Librarian automatically ignores:

  • Files and directories in .gitignore
  • Hidden files and directories (starting with .)
  • Common build/dependency directories: node_modules, __pycache__, venv, env, build, dist, target
  • The .git and .claude directories

Examples

Basic File Search

# Search for files containing "user" in the name
result = await search_files("user")
# Returns: UserController.py, user_model.py, user.test.js

# Case-sensitive search
result = await search_files("README", case_sensitive=True)
# Returns: README.md (but not readme.txt)

Regex Search

# Find all test files
result = await search_files_regex(r".*\.test\.(js|py|ts)$")
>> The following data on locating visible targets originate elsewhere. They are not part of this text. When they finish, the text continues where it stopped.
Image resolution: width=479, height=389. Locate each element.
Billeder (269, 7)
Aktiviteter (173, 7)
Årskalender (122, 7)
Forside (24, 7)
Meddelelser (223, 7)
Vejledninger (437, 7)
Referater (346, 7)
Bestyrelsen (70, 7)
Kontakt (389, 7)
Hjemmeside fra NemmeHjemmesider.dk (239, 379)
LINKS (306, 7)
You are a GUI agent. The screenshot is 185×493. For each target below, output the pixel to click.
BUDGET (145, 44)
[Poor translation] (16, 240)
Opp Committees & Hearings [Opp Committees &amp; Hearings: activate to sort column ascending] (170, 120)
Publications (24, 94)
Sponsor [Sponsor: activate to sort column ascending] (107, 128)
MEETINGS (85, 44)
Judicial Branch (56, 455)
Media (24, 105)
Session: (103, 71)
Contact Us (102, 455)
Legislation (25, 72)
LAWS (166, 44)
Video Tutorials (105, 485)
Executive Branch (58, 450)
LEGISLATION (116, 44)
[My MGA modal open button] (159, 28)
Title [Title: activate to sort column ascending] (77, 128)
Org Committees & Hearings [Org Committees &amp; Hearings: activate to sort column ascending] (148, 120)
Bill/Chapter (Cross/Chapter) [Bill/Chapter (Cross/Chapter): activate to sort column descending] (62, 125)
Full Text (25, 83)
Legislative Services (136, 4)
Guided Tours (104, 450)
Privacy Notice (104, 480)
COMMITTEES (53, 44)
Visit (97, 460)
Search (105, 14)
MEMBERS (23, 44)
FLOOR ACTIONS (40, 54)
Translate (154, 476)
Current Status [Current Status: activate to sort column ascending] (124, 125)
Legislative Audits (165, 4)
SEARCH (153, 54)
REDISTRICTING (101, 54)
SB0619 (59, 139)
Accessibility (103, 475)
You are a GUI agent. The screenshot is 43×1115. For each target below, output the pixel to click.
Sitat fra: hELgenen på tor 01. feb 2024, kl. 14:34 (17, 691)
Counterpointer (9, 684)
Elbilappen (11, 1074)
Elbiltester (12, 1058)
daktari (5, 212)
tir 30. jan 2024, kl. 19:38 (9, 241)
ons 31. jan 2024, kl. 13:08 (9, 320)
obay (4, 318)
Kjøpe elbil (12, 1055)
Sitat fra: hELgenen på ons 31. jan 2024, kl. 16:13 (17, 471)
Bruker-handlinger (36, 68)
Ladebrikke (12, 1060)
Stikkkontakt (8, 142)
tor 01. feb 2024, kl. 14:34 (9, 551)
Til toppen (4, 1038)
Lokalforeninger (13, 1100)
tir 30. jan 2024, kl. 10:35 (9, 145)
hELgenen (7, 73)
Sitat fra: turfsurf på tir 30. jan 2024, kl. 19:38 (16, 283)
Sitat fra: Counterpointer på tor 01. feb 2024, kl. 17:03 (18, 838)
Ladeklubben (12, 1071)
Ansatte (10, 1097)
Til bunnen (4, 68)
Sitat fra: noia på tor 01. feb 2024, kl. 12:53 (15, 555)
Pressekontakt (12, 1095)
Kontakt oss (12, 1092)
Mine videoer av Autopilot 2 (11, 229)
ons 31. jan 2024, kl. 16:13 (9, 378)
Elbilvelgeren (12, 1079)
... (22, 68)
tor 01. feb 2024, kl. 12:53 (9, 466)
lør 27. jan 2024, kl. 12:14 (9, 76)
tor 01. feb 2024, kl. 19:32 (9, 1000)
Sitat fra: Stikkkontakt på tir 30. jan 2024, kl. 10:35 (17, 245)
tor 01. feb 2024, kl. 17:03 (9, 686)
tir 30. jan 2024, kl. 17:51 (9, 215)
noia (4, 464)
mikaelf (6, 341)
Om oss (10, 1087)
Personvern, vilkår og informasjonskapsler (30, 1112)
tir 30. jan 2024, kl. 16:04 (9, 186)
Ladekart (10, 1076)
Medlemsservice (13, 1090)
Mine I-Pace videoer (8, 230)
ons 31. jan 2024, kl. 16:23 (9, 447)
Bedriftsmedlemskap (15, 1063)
# Find files with version numbers
result = await search_files_regex(r"v\d+\.\d+")

Search by File Type

# Find all Python files
result = await search_by_type("python")

# Find TypeScript files with "component" in the name
result = await search_by_type("typescript", pattern="component")

How It Works

  1. Automatic Detection: Librarian automatically detects your repository root by finding the .git directory
  2. Smart Indexing: On first run, it scans your repository and creates an index, ignoring files in .gitignore
  3. Fast Retrieval: All searches use the pre-built index for instant results
  4. Easy Updates: Use the refresh_index tool to update the index when files change

Supported File Types

Librarian recognizes and categorizes files by type:

  • Python: .py, .pyi, .pyx, .pxd
  • JavaScript: .js, .mjs, .cjs
  • TypeScript: .ts, .tsx, .d.ts
  • Java: .java
  • Kotlin: .kt, .kts
  • Go: .go
  • Rust: .rs
  • C/C++: .c, .h, .cpp, .hpp, .cc
  • C#: .cs
  • Ruby: .rb
  • PHP: .php
  • Swift: .swift
  • Web: .html, .css, .scss
  • Data: .json, .yaml, .xml
  • Documentation: .md, .markdown

Performance

Librarian is designed for speed:

  • Initial indexing: ~1000 files/second
  • Search operations: <10ms for repos with 10,000+ files
  • Memory efficient: Index size is typically <1% of repository size

Development

Prerequisites

  • Python 3.10+
  • UV package manager

Setup

# Clone the repository
git clone https://github.com/dawiddutoit/librarian-mcp-server.git
cd librarian-mcp-server

# Install dependencies with UV
uv pip install -e ".[dev]"

Running Tests

# Run all tests
pytest

# Run with coverage
pytest --cov=librarian_mcp_server

# Run specific test file
pytest tests/test_integration.py

Building

# Build distribution packages
uv build

# The built packages will be in dist/
ls dist/

Contributing

  1. Fork the repository
  2. Create a feature branch (git checkout -b feature/amazing-feature)
  3. Commit your changes (git commit -m 'Add amazing feature')
  4. Push to the branch (git push origin feature/amazing-feature)
  5. Open a Pull Request

Troubleshooting

Index not updating?

Run the refresh_index tool to manually update the index:

{"tool": "refresh_index"}

Files missing from search?

Check if they're ignored by .gitignore. Librarian respects gitignore patterns.

Performance issues?

For very large repositories (>50,000 files), the initial indexing might take a few seconds. Subsequent searches remain fast.

License

MIT License - see file for details.

Acknowledgments

Built with the Model Context Protocol to provide seamless integration with AI assistants.